I'm facing a UX struggle that I've never noticed before, and even though the behaviour is what everyone expects, feels right, and is fine, in the end, it's just not consistent. Let me explain.
You have a music control, say, in any playlist app.
You have the Play/pause button, usually a volume bar (that is irrelevant here), and a Mute/Unmute button.
All those controls are "toggles", they stay in their state until you press them again. Again, I'm keeping it simple and ignoring the fact that the volume bar at 0% might switch the mute button to visually show there is no sound, but that's not the point here.
Let me get to it.
If I look at the pause button, it's displaying the state I can go to ; I'm currently playing, and I can switch to pause.
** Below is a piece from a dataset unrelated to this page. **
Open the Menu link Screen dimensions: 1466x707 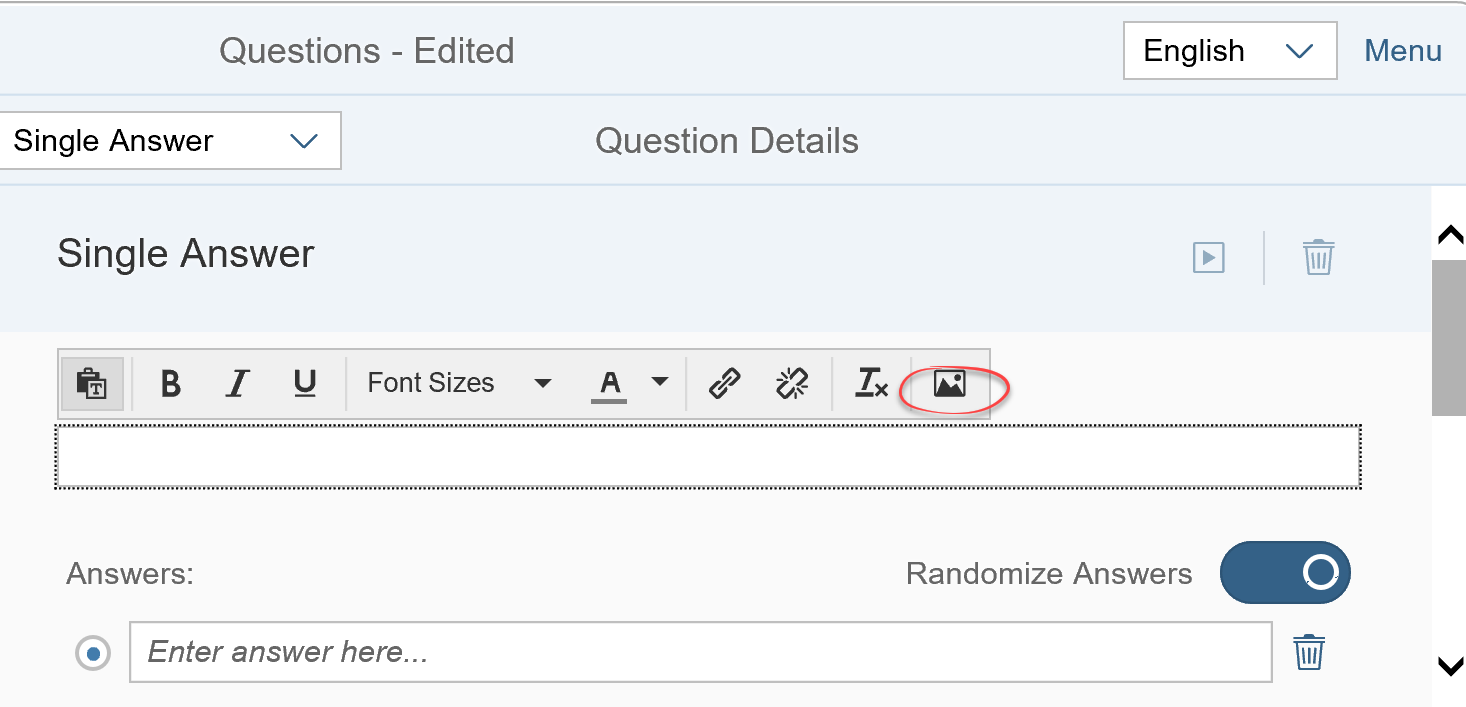tap(1403, 51)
It's displaying my future state.
While the mute button is displaying my current state. It's a little speaker icon with waves on the side, and this is my current state. Pressing it will show a speaker with a strike on it (please edit to correct my english here). It's displaying my current state.
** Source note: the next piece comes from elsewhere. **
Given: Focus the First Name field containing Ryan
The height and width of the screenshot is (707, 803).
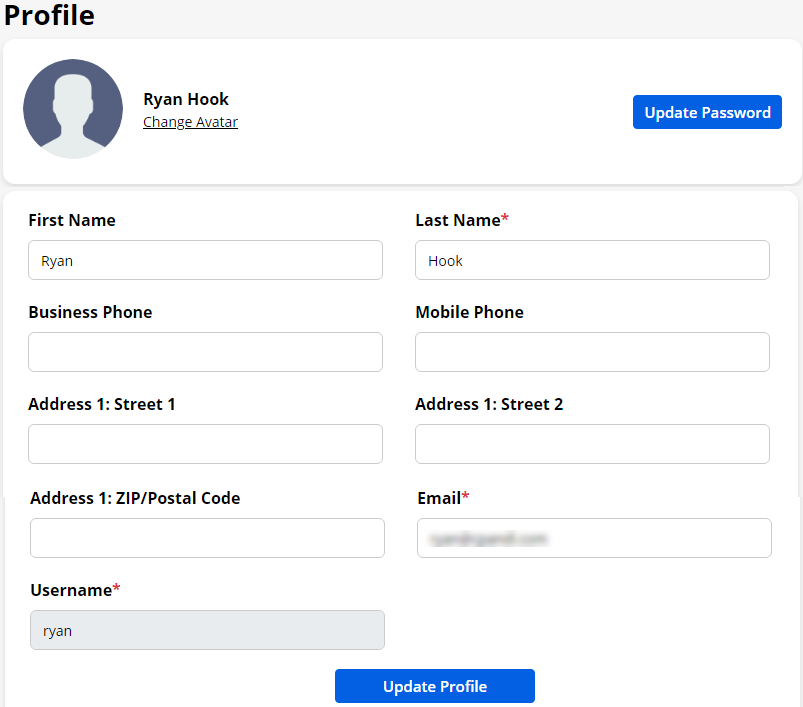Looking at the screenshot, I should pyautogui.click(x=205, y=260).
Both these buttons switch my current state to the opposite state, they're both toggles, but both have opposite behaviours in terms of UI. Yet, this is what everyone expects and even I agree with it.
Still, it seems inconsistent, I wouldn't do it like that with any other control than that specific music situation.
Does anyone know why? How? Is it historical? Is there a reason I'm overlooking? This is really itching me.